History repeating itself

All of this just shows that those who ignore history are doomed to repeat it.
Fifty years ago, there was a battle between rival circuits that left a lot of blood in its wake.
The WCT (World Championship Tennis) circuit, run by mega-rich impressario Lamar Hunt and his group, and the National Tennis League were the two circuits. The WCT started with the famous “Handsome Eight”; the NTL had such luminaries as Rod Laver and Ken Rosewall.
And soon, they began to manipulate the fledgling professional scene. The first open pro event in England in 1968 had no WCT players. In 1970, the NTL (info per Wikipedia) didn’t get a guarantee from the Australian Open. So its players mostly didn’t show up.
Given their roster included two of the biggest Aussie stars in Laver and Rosewall, that was quite the statement.
Another circuit on the scene
And that led to the creation of another circuit, the Grand Prix Circuit, which was run by former player Jack Kramer (Could Novak Djokovic, who led a charge at the Australian Open to look into forming some type of players’ association, be the Jack Kramer of his generation?)
For a couple of years in the early 1970s, when the Grand Slams didn’t have the prize money or huge bottom lines they enjoy now, they went ahead without many of the top players. These multiple factions were fighting for supremacy, and the leverage used by the majors was exclusion from their events. Even Wold Team Tennis was a force at that time.
It’s hard to even believe now.
By the mid-80s, the players were unhappy about how the Men’s Pro Council (the MIPTC, ironically a cooperative effort between the ITF, ATP and tournament directors) was running things. Some of the issues have not changed. The difference now is that there is so much more money at stake.
From a story on the ATP Tour site by James Buddell back in 2013:
The players were on board to break away. But the US Open wouldn’t, at first, let them have the press conference room to announce it.

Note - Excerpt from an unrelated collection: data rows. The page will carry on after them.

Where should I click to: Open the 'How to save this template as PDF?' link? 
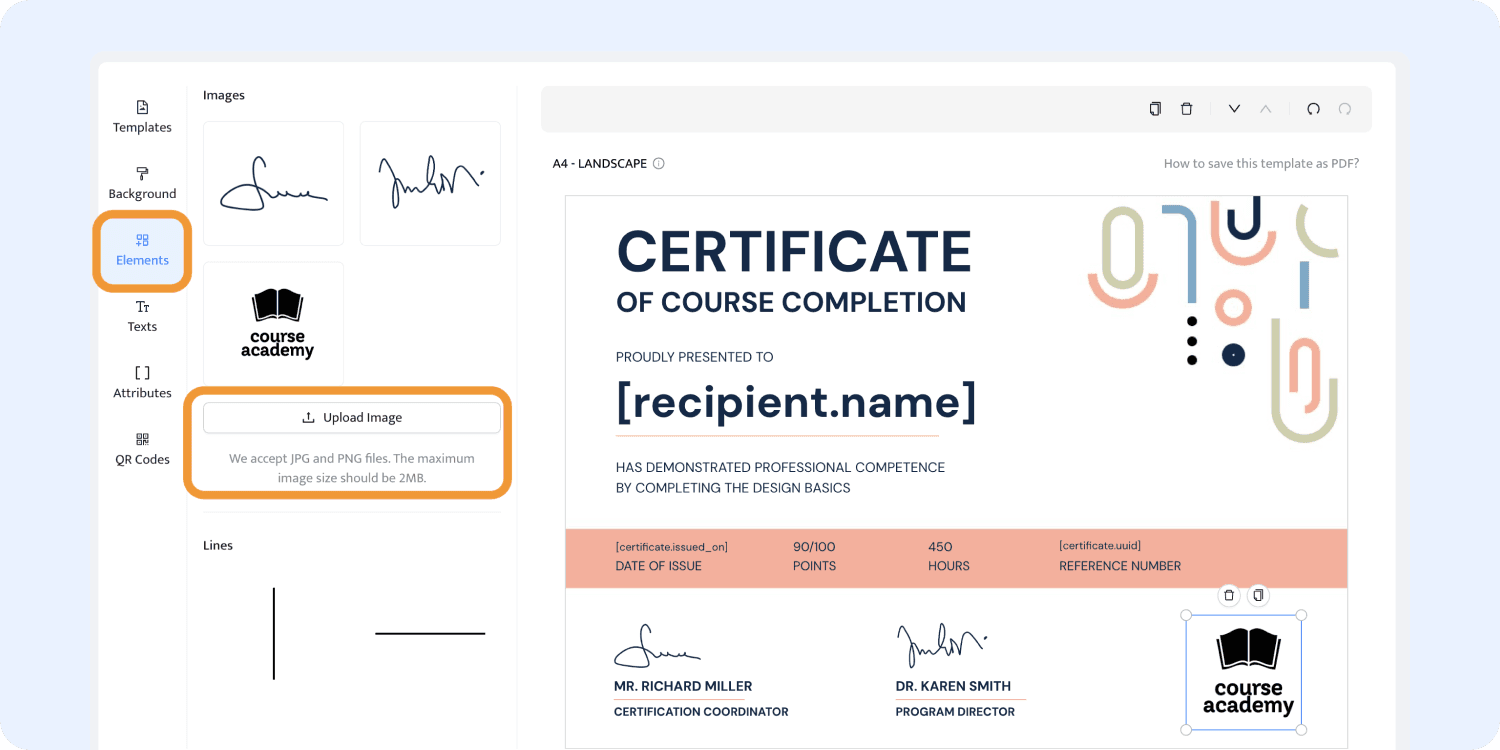tap(1261, 164)
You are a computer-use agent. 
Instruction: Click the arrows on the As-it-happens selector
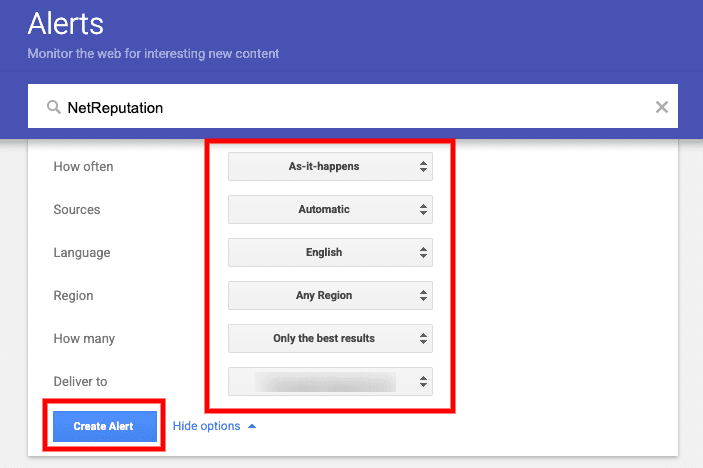click(423, 167)
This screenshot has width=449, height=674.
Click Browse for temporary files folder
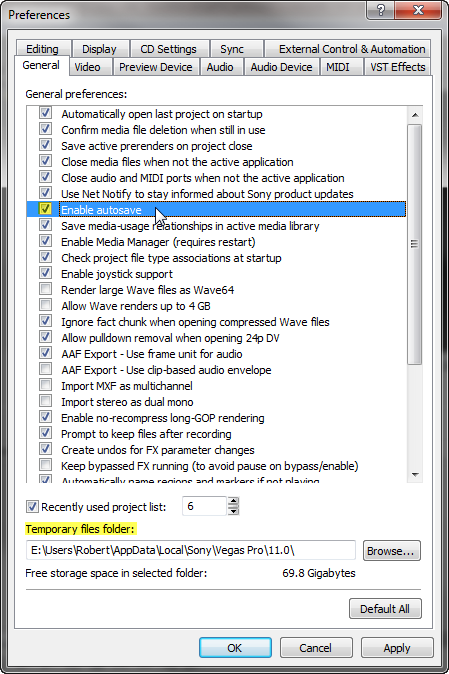(x=391, y=551)
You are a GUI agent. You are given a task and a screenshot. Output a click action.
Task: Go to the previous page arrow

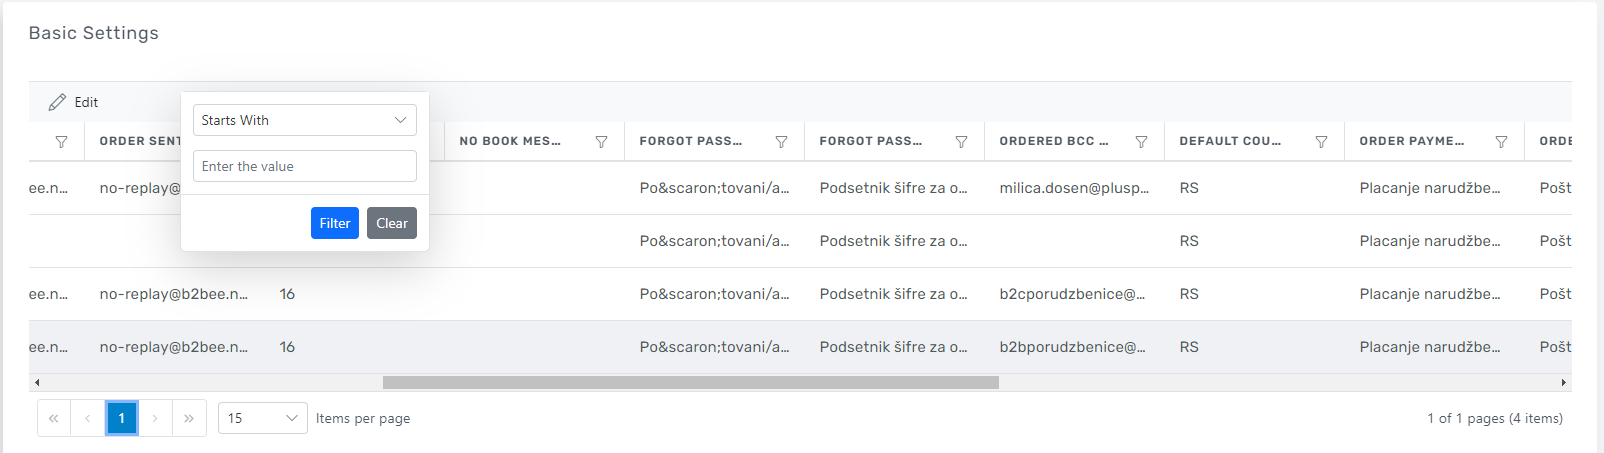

So nearly exactly 30 years ago, at this very tournament, the US Open, Mats Wilander led what’s now called the “Parking Lot Press conference”. And that’s how the ATP Tour was born.
What’s old is new again
Thirty years later, it may be about to blow itself up again.
The meetings related to it are likely being held in five-star hotels, not in the halls of the US Open or in the parking lot – or even the well-appointed men’s locker room. But the principle remains.
And somehow, it feels a whole lot different – probably because of all the extra zeros attached to the end of the tale.
Back in the early days of the professional game, the players (who until then had played for literal peanuts) were fighting to be able to make a decent living and have better working conditions, so they didn’t have to be on the road 45 weeks a year.
These days, with the interests of big business, and the bigger tournaments themselves being big business – and the millions and millions the top players earn – it doesn’t feel like the same almost noble cause, does it?